Jacob Zuma and South Africa’s moment of reckoning

Decades of corruption and misrule have exhausted South Africa. Hope for the future remains, but it is slighter than ever.

By Damon Galgut

Until Covid struck, I was the co-owner of a small Indian restaurant in Cape Town. Not the likeliest calling for a novelist, but it was something I got involved in to help a friend. The business had been struggling for a while and we had no cash reserves when the first lockdown hit, so I was suddenly liable for the bills – including the salaries of our five staff – and I paid, and paid, and paid. Many other restaurants cut their workers loose, but I couldn’t bring myself to do that. Our employees were just getting by and had mouths to feed. What were they supposed to do? Besides, our government had assured us that salaries would be covered by relief money, to be disbursed by the Unemployment Insurance Fund (UIF) for this very purpose.

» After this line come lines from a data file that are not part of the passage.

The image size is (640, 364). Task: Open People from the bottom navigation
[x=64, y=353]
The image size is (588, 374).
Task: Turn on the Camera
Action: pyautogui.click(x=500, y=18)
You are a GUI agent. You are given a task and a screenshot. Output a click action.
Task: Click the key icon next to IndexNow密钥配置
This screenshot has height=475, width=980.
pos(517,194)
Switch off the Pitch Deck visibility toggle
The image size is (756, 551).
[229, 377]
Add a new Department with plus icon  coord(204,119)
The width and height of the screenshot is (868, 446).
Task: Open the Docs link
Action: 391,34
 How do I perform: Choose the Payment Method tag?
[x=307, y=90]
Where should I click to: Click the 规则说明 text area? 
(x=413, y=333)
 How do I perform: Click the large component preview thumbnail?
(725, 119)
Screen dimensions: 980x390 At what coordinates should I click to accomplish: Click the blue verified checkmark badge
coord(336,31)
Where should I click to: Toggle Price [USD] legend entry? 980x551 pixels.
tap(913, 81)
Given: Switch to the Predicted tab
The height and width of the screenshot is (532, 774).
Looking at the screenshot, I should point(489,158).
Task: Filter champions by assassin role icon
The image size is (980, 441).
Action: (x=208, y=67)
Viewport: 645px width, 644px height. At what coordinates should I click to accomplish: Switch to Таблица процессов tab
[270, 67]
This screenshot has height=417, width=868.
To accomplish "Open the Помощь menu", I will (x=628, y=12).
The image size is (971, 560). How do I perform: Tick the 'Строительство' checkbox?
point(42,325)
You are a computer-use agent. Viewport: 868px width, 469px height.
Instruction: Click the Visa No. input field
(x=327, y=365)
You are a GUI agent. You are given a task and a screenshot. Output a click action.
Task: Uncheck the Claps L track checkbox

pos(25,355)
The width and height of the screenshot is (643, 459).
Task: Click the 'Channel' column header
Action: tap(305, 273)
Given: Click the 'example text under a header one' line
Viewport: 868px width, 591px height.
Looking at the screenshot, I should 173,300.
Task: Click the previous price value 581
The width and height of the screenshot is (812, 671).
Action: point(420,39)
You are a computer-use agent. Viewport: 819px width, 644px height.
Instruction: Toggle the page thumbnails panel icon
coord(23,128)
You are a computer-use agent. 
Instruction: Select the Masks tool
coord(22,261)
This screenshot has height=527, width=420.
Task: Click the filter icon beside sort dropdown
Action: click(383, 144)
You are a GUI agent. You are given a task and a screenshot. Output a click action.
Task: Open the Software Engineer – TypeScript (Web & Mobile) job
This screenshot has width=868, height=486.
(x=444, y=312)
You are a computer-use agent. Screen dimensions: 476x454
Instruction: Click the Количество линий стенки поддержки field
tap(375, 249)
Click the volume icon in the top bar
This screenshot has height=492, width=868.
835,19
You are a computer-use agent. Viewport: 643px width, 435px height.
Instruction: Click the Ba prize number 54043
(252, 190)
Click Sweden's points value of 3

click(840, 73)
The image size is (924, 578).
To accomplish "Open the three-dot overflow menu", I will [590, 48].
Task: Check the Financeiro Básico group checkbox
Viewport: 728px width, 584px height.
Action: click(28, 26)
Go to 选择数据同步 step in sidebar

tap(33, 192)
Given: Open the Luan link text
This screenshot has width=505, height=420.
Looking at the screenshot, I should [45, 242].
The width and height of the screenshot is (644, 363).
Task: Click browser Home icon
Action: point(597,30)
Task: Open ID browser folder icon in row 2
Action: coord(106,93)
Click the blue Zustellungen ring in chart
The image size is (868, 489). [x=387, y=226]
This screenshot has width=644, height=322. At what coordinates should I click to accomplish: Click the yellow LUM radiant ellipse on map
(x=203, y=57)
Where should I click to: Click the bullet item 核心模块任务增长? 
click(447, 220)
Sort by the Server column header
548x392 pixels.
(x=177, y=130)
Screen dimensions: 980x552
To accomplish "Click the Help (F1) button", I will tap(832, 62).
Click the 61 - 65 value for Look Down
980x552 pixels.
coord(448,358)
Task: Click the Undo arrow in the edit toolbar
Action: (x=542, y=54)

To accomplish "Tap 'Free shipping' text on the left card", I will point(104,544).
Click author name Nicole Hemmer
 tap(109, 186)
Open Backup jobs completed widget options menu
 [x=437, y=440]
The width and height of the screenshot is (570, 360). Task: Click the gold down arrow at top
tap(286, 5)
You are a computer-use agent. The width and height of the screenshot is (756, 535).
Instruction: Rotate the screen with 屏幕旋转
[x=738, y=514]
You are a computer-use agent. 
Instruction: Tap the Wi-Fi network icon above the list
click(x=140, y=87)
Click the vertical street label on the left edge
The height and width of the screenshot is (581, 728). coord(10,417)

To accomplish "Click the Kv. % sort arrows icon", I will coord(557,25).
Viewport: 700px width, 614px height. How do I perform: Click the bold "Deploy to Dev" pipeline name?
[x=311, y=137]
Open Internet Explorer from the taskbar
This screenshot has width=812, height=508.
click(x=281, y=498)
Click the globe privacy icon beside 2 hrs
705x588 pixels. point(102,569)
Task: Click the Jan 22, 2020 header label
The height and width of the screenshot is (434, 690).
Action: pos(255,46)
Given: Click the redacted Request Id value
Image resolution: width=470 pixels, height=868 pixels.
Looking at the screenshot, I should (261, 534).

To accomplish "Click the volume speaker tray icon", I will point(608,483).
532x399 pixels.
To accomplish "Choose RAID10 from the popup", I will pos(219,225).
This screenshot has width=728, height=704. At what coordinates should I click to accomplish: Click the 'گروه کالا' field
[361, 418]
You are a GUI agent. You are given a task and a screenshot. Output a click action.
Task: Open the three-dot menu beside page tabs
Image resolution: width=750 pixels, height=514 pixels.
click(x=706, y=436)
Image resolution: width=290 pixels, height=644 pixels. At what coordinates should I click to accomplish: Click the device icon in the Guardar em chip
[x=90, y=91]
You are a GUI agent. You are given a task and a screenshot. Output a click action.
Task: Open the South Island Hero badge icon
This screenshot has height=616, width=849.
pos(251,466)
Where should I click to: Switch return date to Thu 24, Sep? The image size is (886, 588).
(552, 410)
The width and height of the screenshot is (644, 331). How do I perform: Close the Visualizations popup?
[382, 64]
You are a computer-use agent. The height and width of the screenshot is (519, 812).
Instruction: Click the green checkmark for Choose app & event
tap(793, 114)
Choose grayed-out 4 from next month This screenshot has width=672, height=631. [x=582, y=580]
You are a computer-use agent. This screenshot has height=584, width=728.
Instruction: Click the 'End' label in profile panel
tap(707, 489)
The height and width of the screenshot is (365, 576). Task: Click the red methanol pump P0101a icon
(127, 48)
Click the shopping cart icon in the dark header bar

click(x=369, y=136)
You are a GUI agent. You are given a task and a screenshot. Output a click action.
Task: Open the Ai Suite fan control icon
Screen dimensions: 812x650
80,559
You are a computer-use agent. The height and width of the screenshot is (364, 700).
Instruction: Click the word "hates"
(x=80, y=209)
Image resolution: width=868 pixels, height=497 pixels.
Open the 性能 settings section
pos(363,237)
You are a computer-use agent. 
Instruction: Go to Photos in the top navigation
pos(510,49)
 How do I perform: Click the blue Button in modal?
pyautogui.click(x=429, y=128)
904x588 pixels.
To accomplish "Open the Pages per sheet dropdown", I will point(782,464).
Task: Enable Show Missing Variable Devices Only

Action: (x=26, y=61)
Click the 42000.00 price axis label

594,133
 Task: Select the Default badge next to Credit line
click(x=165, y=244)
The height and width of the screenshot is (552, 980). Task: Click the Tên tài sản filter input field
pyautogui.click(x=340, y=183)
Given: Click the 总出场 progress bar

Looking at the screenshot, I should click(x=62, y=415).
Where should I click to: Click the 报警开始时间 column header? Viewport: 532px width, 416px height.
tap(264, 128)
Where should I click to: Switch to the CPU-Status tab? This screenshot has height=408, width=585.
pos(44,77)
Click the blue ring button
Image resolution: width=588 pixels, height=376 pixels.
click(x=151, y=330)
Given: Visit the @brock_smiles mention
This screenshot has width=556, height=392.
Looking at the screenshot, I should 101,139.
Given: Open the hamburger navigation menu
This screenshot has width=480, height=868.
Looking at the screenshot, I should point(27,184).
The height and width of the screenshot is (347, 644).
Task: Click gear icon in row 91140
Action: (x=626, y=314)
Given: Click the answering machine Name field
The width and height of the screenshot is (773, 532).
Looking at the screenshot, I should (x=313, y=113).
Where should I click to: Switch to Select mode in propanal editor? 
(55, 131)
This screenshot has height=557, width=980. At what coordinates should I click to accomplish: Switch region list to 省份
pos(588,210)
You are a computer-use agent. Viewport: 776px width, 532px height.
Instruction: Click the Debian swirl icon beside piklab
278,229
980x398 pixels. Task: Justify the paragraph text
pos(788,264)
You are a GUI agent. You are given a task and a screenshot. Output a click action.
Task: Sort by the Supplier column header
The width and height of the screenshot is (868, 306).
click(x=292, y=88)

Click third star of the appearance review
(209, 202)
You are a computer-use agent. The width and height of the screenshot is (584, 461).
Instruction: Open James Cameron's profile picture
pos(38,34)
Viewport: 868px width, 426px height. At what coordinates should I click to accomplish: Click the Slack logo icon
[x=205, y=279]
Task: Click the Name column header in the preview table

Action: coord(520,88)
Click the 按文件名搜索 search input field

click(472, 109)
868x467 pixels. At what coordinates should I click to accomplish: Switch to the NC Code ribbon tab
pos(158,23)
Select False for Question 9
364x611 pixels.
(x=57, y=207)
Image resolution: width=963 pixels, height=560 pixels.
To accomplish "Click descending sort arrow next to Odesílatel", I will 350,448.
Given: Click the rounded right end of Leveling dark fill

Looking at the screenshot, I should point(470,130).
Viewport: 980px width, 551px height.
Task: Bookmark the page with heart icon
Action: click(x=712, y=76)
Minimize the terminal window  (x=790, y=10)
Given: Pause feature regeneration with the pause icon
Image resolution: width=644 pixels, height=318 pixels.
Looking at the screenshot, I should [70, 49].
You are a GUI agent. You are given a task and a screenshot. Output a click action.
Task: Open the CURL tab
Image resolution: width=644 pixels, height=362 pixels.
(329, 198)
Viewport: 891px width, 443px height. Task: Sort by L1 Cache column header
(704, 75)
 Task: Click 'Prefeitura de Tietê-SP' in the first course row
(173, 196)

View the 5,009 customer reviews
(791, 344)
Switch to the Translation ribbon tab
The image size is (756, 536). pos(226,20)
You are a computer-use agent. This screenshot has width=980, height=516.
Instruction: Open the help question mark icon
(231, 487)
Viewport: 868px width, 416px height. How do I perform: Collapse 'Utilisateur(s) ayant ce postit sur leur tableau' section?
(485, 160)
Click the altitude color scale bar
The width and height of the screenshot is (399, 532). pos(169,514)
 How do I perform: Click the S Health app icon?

We had only to apply.

I am still waiting. There were scanty, arbitrary amounts of relief each month, different each time, with no explanation. Calling the UIF was useless; it was almost impossible to reach anybody, and if you did, they ­invariably couldn’t help. I made up the difference for four months, but couldn’t keep doing that forever. When we finally closed in July last year, the staff’s severance pay came out of my account, too.